In Jane Austen, Early and Late, an Oxford University lecturer, Freya Johnston argues Austen’s early and late work are inextricably bound together and should be equally read and cherished. The structure of the book provides six lenses through which Johnston connects Austen’s early and late works. While “Histories” discusses the sense of timeline in Austen’s novels and the difference between a character’s perception of time versus the narrator’s knowledge of “real-time”, “Dying with Laughter” considers Austen’s work in the context of her personal life. Perhaps the best section of the book is “Developing” which considers Austen’s authorial development and whether to order her books by its date of publication or creation length. Readers and critics alike often categorize “later” works as better in comparison to “early” ones.
As most Charlotte Brontë fans, myself included, would likely agree, Jane Eyre (1847) is her masterpiece, not the dreary Villette (1853) with its unreliable and unlikeable narrator. Johnston proves the same can be said for Austen: distinguishing between early and late is fruitless in determining which of her works are “better”. Johnston uses a chronology of Austen’s longer novels — compiled by Jane’s sister, Cassandra — to suggest the time spent on two distinct novels cannot be separated into different periods of her life.

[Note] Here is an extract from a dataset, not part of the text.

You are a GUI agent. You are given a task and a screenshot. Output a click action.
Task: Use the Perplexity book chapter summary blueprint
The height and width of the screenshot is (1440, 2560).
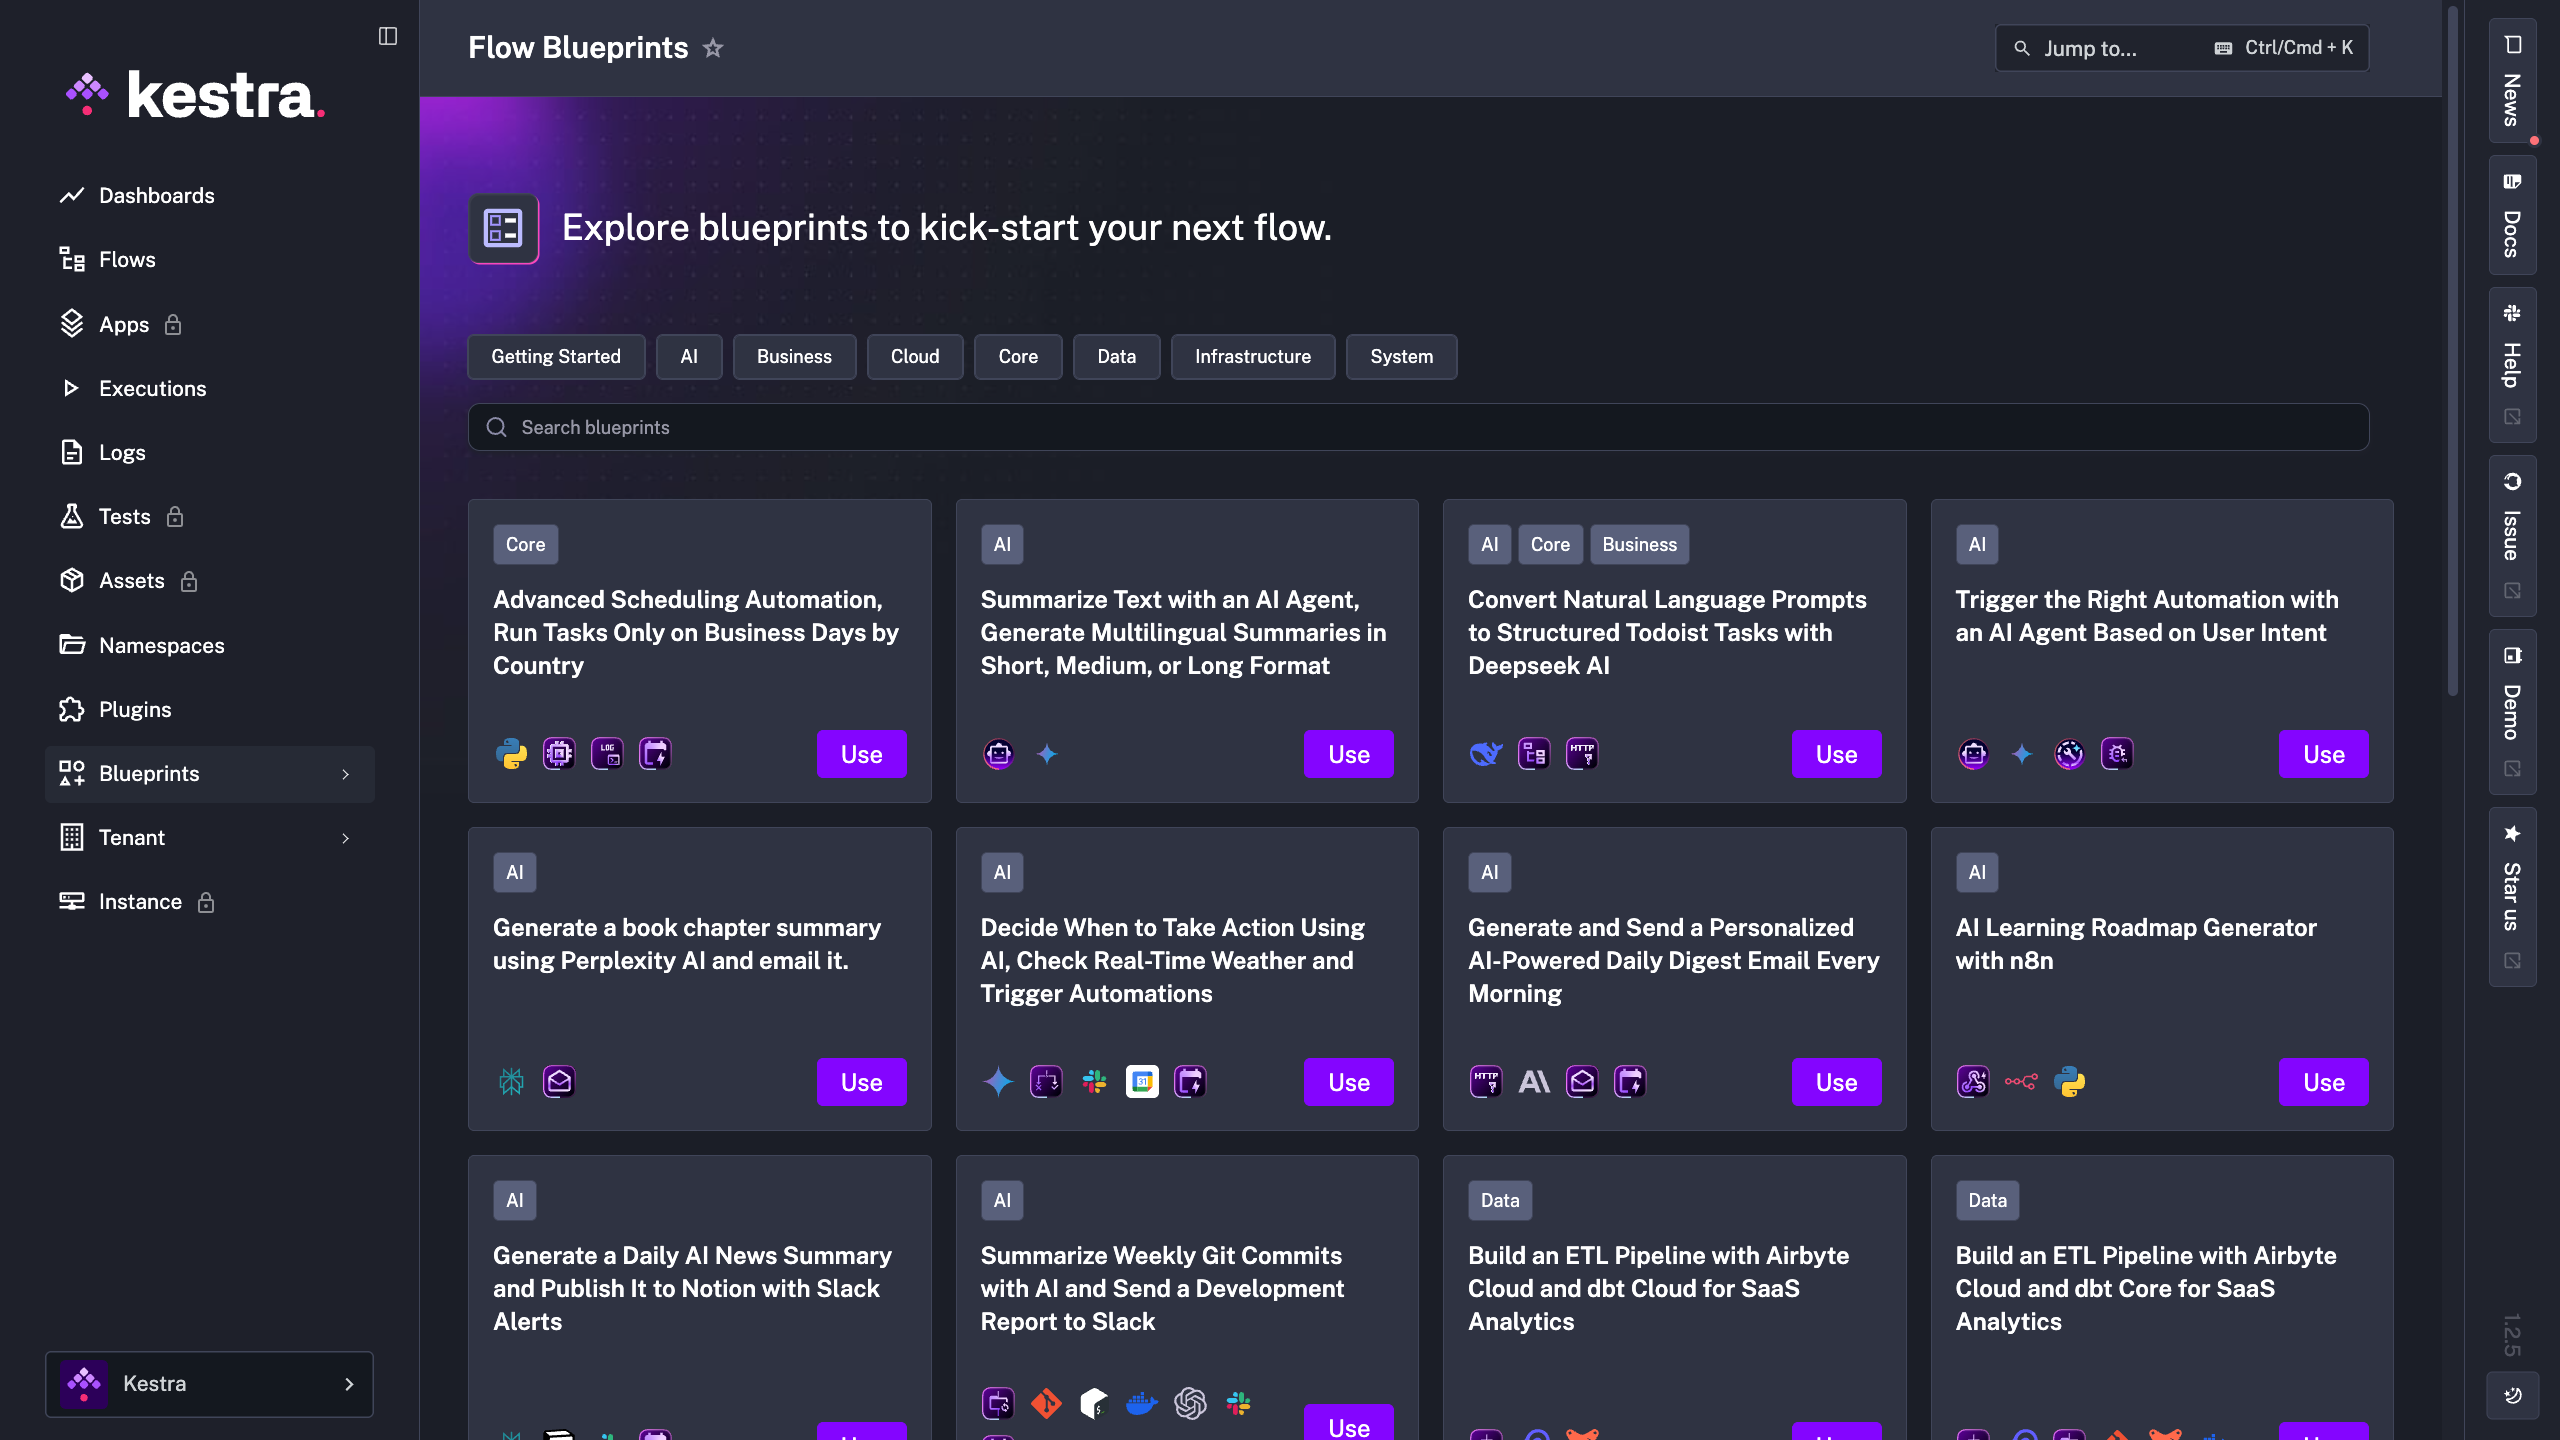(x=861, y=1082)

It is well known to Austen’s fans that Pride and Prejudice began as an epistolary novel titled First Impressions; she began the latter in 1796, published the former in 1813, and in the intervening years wrote Sense and Sensibility (1811) and Mansfield Park (1814). The origins of her full-length stories can be traced back to her juvenilia. For example, the heroine of Northanger Abbey, Catherine Morland, can be traced back to young Austen’s Kitty Peterson in “Kitty, or the Bower.” Johnston makes similar connections between other pieces of Austen’s “early” work and across other aspects of her published novels.